Houston Law Review
There are numerous civil and criminal legal alternatives available in Texas for dealing with abuse between adult cohabitants. Current and proposed systems may protect victims more effectively and deter abusers, and empirical studies can reveal the direction legal systems should take to pinpoint the flaws and shortcomings in present legal responses to abuse.
The difficulty of assessing the extent of spousal abuse increases the difficulty of finding an effective legal remedy. Abuse, like rape, is far less likely to be reported than other crimes. In addition, spousal abuse is hard to define in any meaningful statistical manner because of the variety of forms it takes. The unavailability or unreliability of statistics on the incidence of spousal abuse in Texas is largely due to a historical indifference to abuse as a major social concern. It is clear, however, that the number of cases of spousal abuse in Texas alone may be in the millions.

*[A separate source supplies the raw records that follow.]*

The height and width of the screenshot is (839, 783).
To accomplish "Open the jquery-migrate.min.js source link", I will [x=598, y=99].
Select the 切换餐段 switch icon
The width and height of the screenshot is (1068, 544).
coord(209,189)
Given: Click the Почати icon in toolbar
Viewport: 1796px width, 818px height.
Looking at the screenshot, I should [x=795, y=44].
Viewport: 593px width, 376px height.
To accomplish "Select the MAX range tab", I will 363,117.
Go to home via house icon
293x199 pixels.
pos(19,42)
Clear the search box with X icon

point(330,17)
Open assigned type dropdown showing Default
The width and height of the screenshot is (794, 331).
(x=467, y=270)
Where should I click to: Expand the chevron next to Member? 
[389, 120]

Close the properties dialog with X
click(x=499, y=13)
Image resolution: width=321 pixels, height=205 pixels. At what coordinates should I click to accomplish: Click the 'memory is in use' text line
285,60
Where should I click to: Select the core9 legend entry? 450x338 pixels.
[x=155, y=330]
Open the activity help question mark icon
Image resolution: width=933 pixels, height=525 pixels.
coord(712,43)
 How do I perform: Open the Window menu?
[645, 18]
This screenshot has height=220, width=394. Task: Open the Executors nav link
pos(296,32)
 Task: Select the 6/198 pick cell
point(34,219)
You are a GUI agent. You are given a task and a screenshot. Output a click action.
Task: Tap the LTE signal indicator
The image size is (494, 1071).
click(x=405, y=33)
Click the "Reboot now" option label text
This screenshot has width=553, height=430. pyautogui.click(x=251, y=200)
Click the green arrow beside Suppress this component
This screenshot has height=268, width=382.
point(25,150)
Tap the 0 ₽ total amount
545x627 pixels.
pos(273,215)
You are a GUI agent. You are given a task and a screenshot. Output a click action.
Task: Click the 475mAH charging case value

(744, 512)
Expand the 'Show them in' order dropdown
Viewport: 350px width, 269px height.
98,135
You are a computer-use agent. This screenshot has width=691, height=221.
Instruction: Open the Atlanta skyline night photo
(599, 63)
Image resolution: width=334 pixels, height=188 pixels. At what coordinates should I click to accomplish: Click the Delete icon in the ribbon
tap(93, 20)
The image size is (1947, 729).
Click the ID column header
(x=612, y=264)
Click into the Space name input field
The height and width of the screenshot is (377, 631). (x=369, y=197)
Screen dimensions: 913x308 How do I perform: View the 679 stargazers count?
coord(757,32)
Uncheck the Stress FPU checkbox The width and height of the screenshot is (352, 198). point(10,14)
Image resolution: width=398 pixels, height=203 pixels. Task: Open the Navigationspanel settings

The primary purpose of legal remedies addressing spousal abuse should be deterrence, protection, and compensation, in that order. The law should deter the potential abuser, and this focus must remain primary. When deterrence fails, effective protection of the potential victim becomes paramount. If law and society fail in these goals, compensatory and rehabilitative measures must be available. The essential challenge is to provide legal systems that are both effective, and accessible. It is hard to imagine any larger class of victims in such urgent need who have traditionally received so little assistance from the law.
Gerald S. Reamey, Legal Remedial Alternatives for Spouse Abuse in Texas, 20 Hous. L. Rev. 1279 (1983).